=== Supplied text ===

Yes, I got my 55-inch TCL Roku TV at Costco last summer and am very happy with it. It replaced my nine year old 40-inch Sony Bravia, which has been moved to the living room. I gave my son my 32-inch Insignia HD set, which was there before, for a second set at his house. The TCL set was less than half the price of the older Sony.


----------



## Rich (Feb 22, 2007)

billsharpe said:


> Yes, I got my 55-inch TCL Roku TV at Costco last summer and am very happy with it. It replaced my nine year old 40-inch Sony Bravia, which has been moved to the living room. I gave my son my 32-inch Insignia HD set, which was there before, for a second set at his house. The TCL set was less than half the price of the older Sony.


Yup, all the prices I saw today were very reasonable and some were 4K sets. The TCL I bought cost ~ $250. Not shabby. Price or performance.

Rich


----------



## VaJim (Jul 27, 2006)

Slingtv.com


----------



## Cholly (Mar 22, 2004)

If not a Roku TV, then I'd suggest a Roku Premiere box. The Premiere is 4K ready, so if you should buy a 4K TV at a later time, you'd be good to go. As Rich has said, Costco has a number of Roku TV's, as does Walmart. Costco has several models on sale through various dates in March.


----------

===

[Exercise A] Render the records as a JSON list of strings, one string per line, from the line with "314492 (113, 777)" through the last line of the records, leaving out blank lines.

=== Provided records ===

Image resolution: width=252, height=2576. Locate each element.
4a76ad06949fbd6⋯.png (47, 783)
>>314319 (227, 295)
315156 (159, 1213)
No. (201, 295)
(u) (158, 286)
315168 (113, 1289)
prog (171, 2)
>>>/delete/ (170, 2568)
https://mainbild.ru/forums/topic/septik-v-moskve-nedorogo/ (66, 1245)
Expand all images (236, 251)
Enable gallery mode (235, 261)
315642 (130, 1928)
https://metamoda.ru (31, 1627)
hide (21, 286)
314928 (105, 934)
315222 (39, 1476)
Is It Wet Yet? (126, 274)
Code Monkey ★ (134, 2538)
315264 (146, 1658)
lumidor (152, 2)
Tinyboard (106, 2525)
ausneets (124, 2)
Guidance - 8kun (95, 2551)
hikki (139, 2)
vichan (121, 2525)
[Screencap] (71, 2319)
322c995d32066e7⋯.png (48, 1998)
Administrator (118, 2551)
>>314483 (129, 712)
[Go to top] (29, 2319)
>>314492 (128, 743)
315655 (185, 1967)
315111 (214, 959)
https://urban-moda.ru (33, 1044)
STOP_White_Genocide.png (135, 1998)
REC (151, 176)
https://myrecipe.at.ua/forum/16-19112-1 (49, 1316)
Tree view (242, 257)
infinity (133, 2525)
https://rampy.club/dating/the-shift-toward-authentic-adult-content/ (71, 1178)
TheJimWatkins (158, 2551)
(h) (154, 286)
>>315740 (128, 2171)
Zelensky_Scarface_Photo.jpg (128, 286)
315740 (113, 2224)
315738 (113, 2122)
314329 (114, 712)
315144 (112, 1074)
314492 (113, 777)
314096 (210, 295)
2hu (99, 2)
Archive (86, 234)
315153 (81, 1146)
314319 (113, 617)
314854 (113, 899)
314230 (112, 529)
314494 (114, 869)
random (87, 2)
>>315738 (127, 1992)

===

[Exercise B] Copy the forum thread about TVs word for word from "If not a Roku" to "dates in March.".

[Solution A]
[
  "314492 (113, 777)",
  "314096 (210, 295)",
  "2hu (99, 2)",
  "Archive (86, 234)",
  "315153 (81, 1146)",
  "314319 (113, 617)",
  "314854 (113, 899)",
  "314230 (112, 529)",
  "314494 (114, 869)",
  "random (87, 2)",
  ">>315738 (127, 1992)"
]

[Solution B]
If not a Roku TV, then I'd suggest a Roku Premiere box. The Premiere is 4K ready, so if you should buy a 4K TV at a later time, you'd be good to go. As Rich has said, Costco has a number of Roku TV's, as does Walmart. Costco has several models on sale through various dates in March.